In our house, we like vegetables. That’s no secret. I like making vegetarian meals. The Fellow™ enjoys them as well, sometimes, and when he’s not crazy starving. I understand the notion – he says he doesn’t feel like he’s as full and satisfied when it’s a vegetarian meal versus something with meat. I feel the same way. 9 times out of 10, if I’ve cooked up something vegetarian, or even vegan, I’m definitely full when I’ve had my fair share, my I’m typically pretty hungry again not that long after. Which I don’t understand since protein and fiber are supposed to make you feel fuller, longer. When I eat something with meat – and what type of meat doesn’t matter – I feel like I’ve had a very complete meal that sticks with me longer, and I’m less likely to snack on stuff later on.
But I’m not here to dissect why it works that way for us, or for others if you’ve experienced it, too. I’m here to share with you a delightful vegetarian recipe that not only looks delicious, but tastes phenomenal.
A gal I’ve known for some time now (but had never met in person) was coming up to my place to hang out and have dinner and dessert. I had all sorts of ideas on what to do for dinner, but the minor hitch came when I asked her if she had dietary restrictions. “I’m a vegetarian, but otherwise, no.” Okay, I can totally work with this. But what should I choose to make? Do I take one of my favorite go-to meals and substitute more vegetables for meat? Do I go in search of a brand new recipe and hope it doesn’t totally suck, so as to make her think I don’t know what’s good? Do I just wing it and make something simple like salad?

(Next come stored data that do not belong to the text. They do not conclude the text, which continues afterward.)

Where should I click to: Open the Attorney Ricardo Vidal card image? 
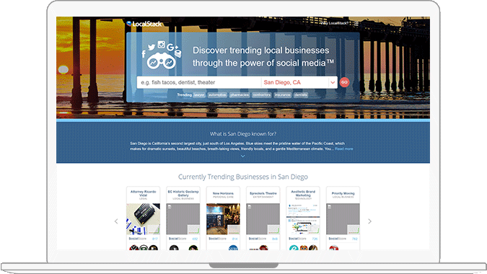pyautogui.click(x=143, y=218)
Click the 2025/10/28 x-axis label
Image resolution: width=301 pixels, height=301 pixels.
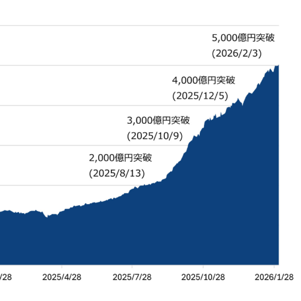[x=203, y=277]
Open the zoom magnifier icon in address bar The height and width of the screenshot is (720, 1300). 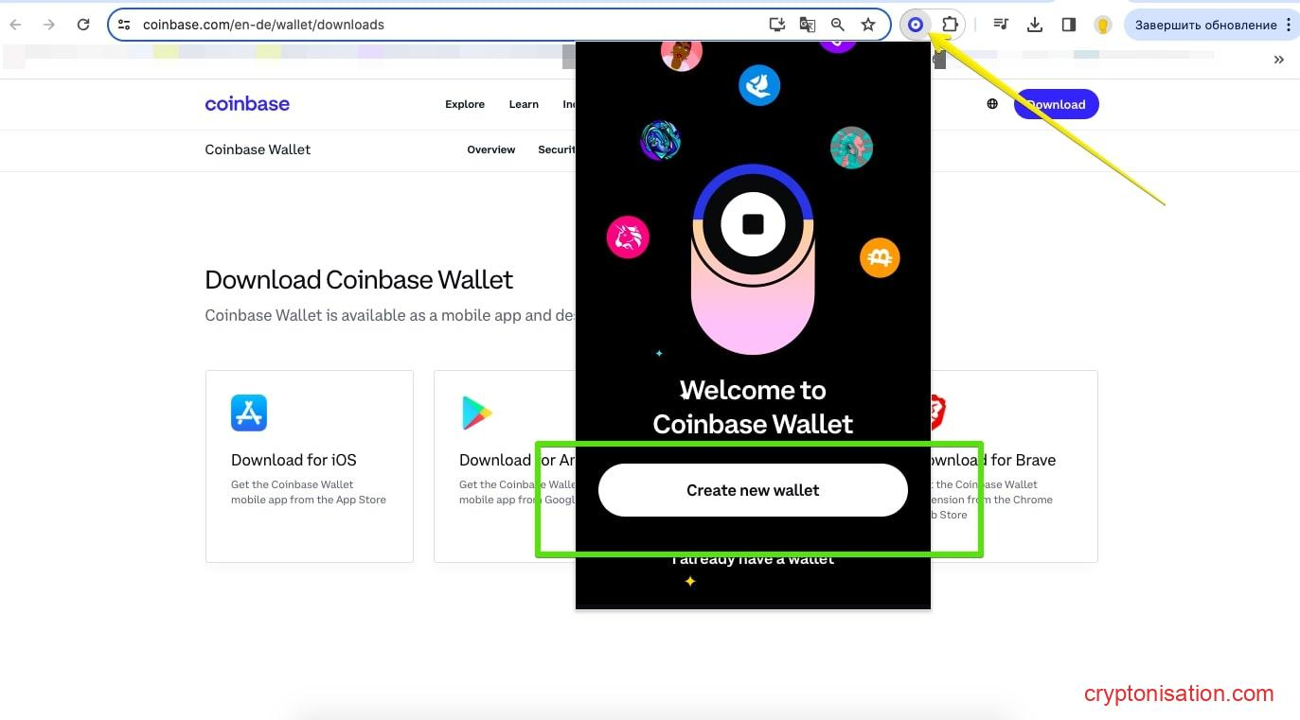[x=837, y=26]
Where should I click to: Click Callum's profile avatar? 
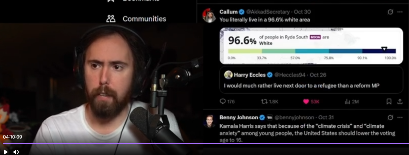coord(209,16)
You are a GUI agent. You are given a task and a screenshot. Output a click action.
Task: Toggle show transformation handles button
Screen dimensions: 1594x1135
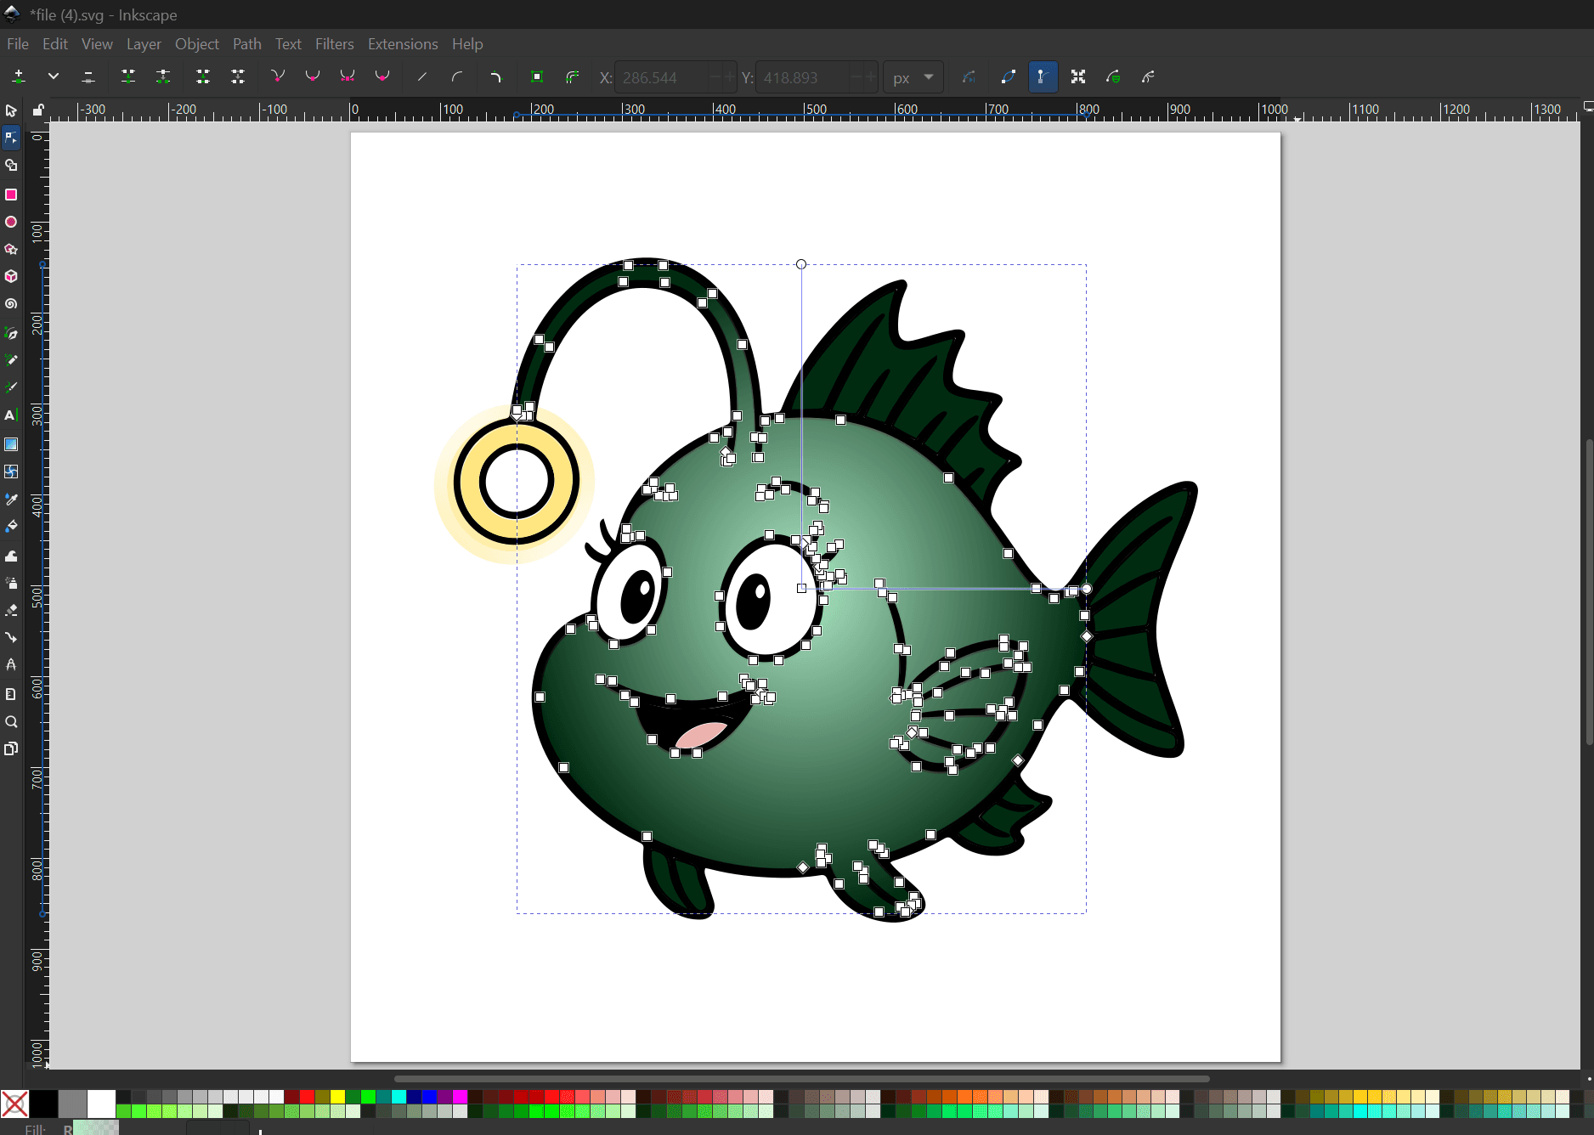1078,77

Anyone can make salad, and my favorite go-to meals are things like sloppy joes from scratch, meaty soups where the meat makes the soup, Hungarian goulash that’s essentially just meat and potatoes, etc. Subbing in veggies in the meat’s place probably wouldn’t achieve what I was looking for. Anyone can make a salad, and again, I wanted something with some heft, because with my diet change, I don’t want to be snacking at 8pm
So I went looking. Went to the usual haunts in search of something truly vegetarian. One of the recipes that popped up was a creamy kale sauce to put over pasta. A simple ricotta, milk, and kale concoction that sounded easy to make and a nice substitution for an oily pesto or acidic tomato sauce. That was going on the list of things to make. But just straight noodles and a sauce would not do. If it was anyone else, I would have made my half turkey half spicy Italian sausage meatballs. Because my friend was not, I decided I needed to make some kind of vegetarian meatball. I’ve seen recipes for ones that look gods awful. They looked like they were still alive, and that you wouldn’t want to eat them.
One that I found was simply called “broccoli parmesan meatballs”. I investigated further into the recipe and was sold.

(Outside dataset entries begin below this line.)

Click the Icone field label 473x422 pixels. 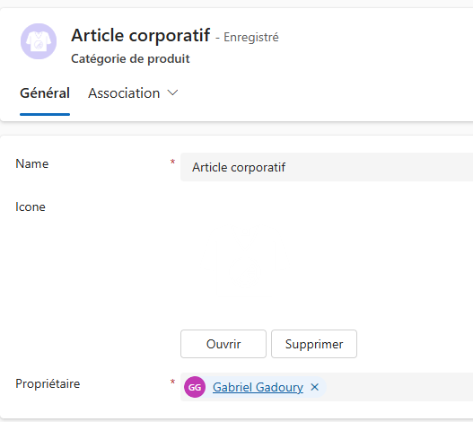pos(31,207)
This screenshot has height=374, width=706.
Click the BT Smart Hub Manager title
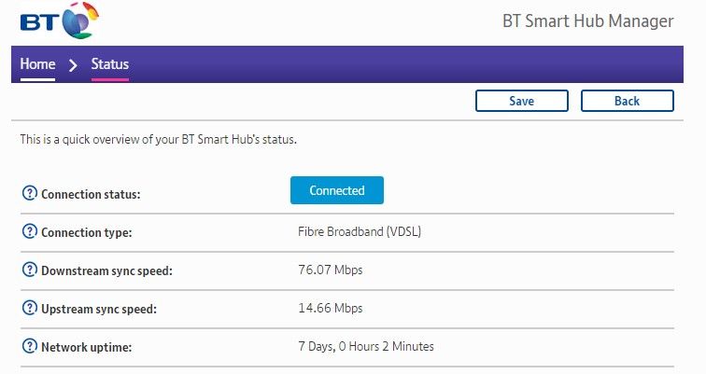(586, 21)

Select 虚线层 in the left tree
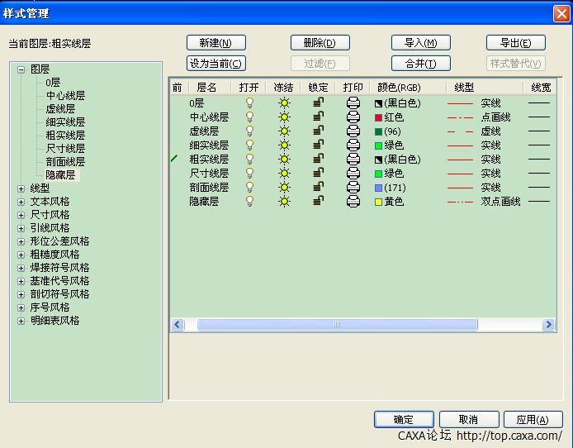pos(60,109)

Super easy to whip up, using ingredients I already had in the house. The end result were amazing little green balls of veggies that were tender and moist, held their shape and didn’t fall apart when cut into, and had a wonderful density to them you’d find with a true meatball. Don’t skimp on the ingredients in this one. Every last bit of it matters!
source: adapted from Oh My Veggies [Broccoli Parmesan Meatballs]
1/2 cup raw almonds
1 large head broccoli, steamed
1/2 cup Parmesan cheese, shredded
2 cloves garlic, minced
1 Tablespoon sweet basil, finely shredded
salt, to taste
fresh ground pepper, coarse flakes, to taste
1 egg, lightly beaten
1. Preheat the oven to 350º.
2. Steam broccoli. To do this, either use a steamer if one is available, in a pot with water. Bring about an inch of water to a boil and add broccoli florets. Cover and let steam for 4-6 minutes, until fork tender. Don’t let them turn to mush. Drain water from pan and set aside.
3. In the bowl of a food processor, pulse the raw almonds until it resembles a coarse meal. Some will turn into powder, which is okay, but the point is to have little chunks, not flour. Set chopped almonds aside in a medium sized bowl.
4. In the bowl of a food processor, add the steamed broccoli and pulse until chopped. Add to the bowl of almonds, and combine the rest of the ingredients except for the egg. Mix together.
5. Add in the lightly beaten egg and stir (or use your hand) to combine.
6. Spray a mini muffin tin with olive oil or a non-stick cooking spray.
7. Form the vegetable mix into 12 evenly sized balls, being sure to squeeze them together tightly. Squeeze excess liquid from the steamed broccoli if possible, otherwise they’ll be too slimy to stick together. Place each formed ball in a mini muffin cup.
8. Bake for 20-25 minutes, until bottoms are golden brown and they are warm all the way through.
These can be served immediately, or set aside in the fridge and re-heated in a dry skillet.